In Europa, si è fatto ampio ricorso al sostegno dei consumi, alle misure assistenziali, all’alleggerimento degli oneri fiscali, e a nuovi stimoli a ricerca ed innovazione. Per la parte investimenti si è lanciato per i prossimi anni un grande piano di finanziamenti a carico dell’Ue per nuove infrastrutture, la digitalizzazione, l’economia verde e le riforme strutturali. Su questi fattori poggia la strategia di rilancio della crescita dopo la recessione. In Italia, inoltre, si è sviluppata l’azione di sostegno attraverso l’allargamento della partecipazione pubblica nel capitale delle imprese.

Negli Usa il supporto del governo ai redditi e alle imprese non è stato così massiccio come in Europa, né si è impostata una strategia di rilancio dell’economia nel dopo-pandemia, mentre è toccato alla banca centrale supplire al limitato impiego della politica di bilancio.
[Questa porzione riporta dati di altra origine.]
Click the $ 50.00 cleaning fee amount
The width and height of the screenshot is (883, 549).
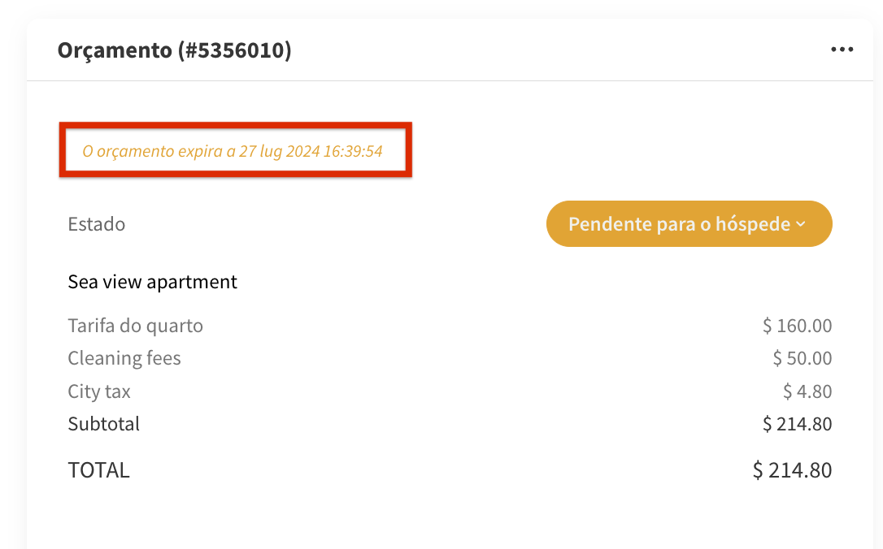click(x=802, y=358)
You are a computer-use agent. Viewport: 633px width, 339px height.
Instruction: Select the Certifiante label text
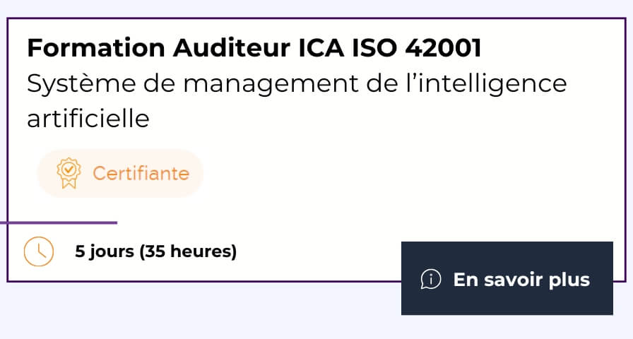click(x=141, y=173)
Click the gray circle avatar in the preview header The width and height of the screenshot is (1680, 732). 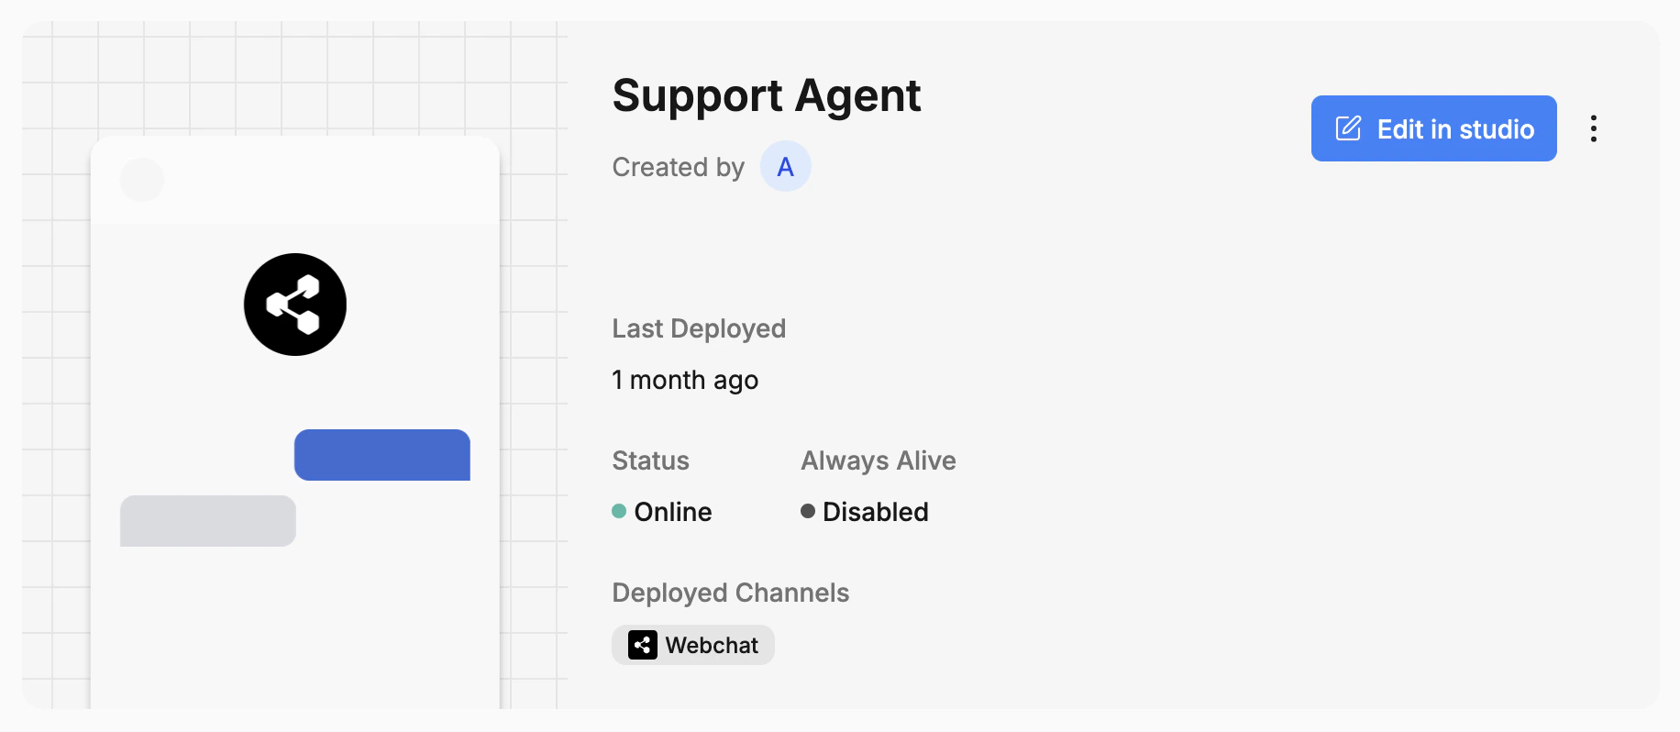pyautogui.click(x=141, y=179)
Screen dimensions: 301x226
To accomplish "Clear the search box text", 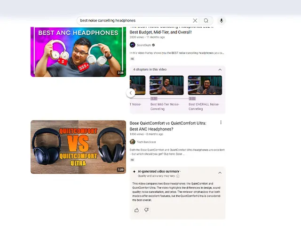I will click(195, 21).
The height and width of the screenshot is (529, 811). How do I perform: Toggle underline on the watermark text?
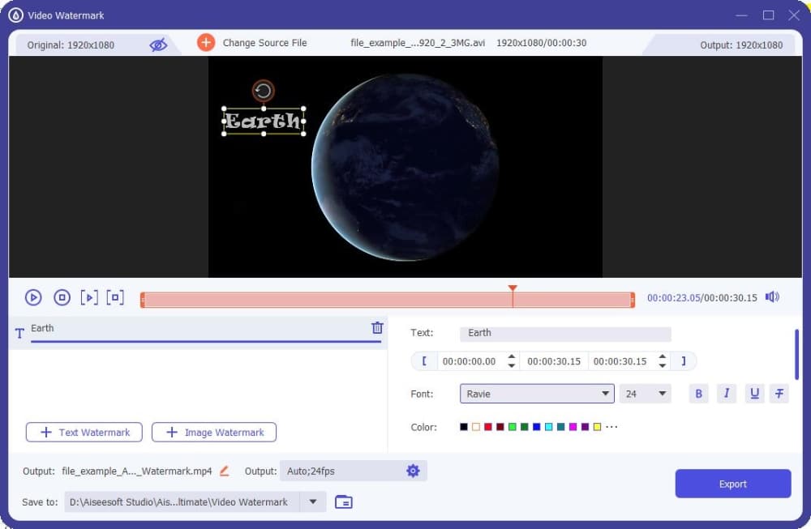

Questo orientamento è destinato a cambiare in poco tempo con l’insediamento dell’amministrazione Biden e il suo orientamento verso grandi programmi di spesa federale.

Nell’insieme, l’approccio della Cina si è dimostrato il più adeguato a frenare la pandemia ed innescare la ripresa economica, mentre comparativamente l’Europa ha fornito più assistenza ai segmenti della popolazione e del sistema impresa più vulnerabili, ed ha saputo rilanciare il ruolo e l’impegno dei governi in una strategia pluriennale per una crescita sostenuta. Per l’Italia sono da trarre importanti lezioni: è necessario riportare al centro le responsabilità di governo in settori vitali, quali sanità, energia, grandi infrastrutture ed istruzione; applicare il rigore dovuto nelle politiche cruciali; destinare maggiori risorse all’avanzamento tecnologico del Paese, a ricerca ed innovazione, e a istruzione e formazione; e principalmente, meno assistenzialismo e più investimenti produttivi.